El taxista me mostró una chapa.

– Yo también -dijo- ¿Qué rama?

– Estupefacientes -improvisé-. ¿Cómo va lo de los trienios?

– Mal, como de costumbre -dijo el falso taxista-. Veremos a ver ahora con las elecciones. Yo pienso votar a Felipe González, ¿y tú?

– A quien me digan los jefes -atajé para evitar unas confianzas que habrían acabado por ponerme en evidencia.

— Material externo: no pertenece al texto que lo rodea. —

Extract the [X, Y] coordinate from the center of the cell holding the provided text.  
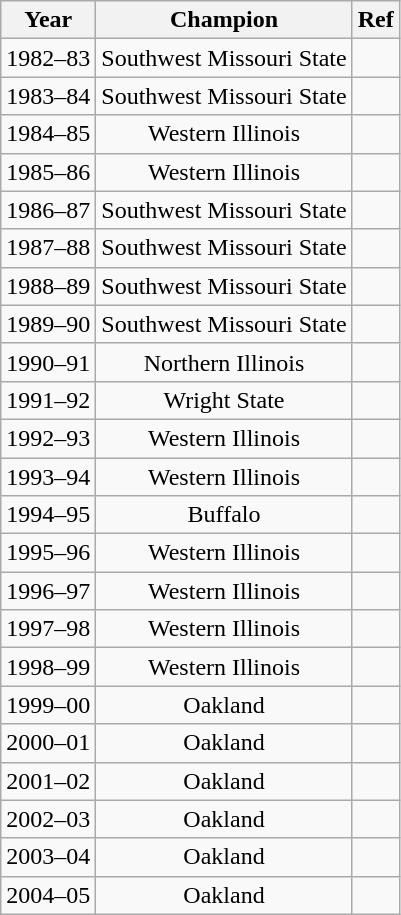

Habíamos rodeado Calvo Sotelo y seguíamos por la Diagonal. Tal como yo había calculado, el conductor del SEAT no tardó en apercibirse de que otro coche lo seguía y con una hábil maniobra y saltándose a la torera una prohibición, se metió por Muntaner abajo y despistó a la pobre Mercedes, a quien de poco arrolla un autobús cuando trataba denodadamente de hacer marcha atrás. Sonreí para mis adentros y dije al taxista que siguiera al SEAT. Este último, convencido de haberse desembarazado de su seguidor, había aminorado la marcha y no nos costó nada irle a la zaga. De paso, me había quitado de encima temporalmente a Mercedes sin herir su autoestima, ya muy maltrecha.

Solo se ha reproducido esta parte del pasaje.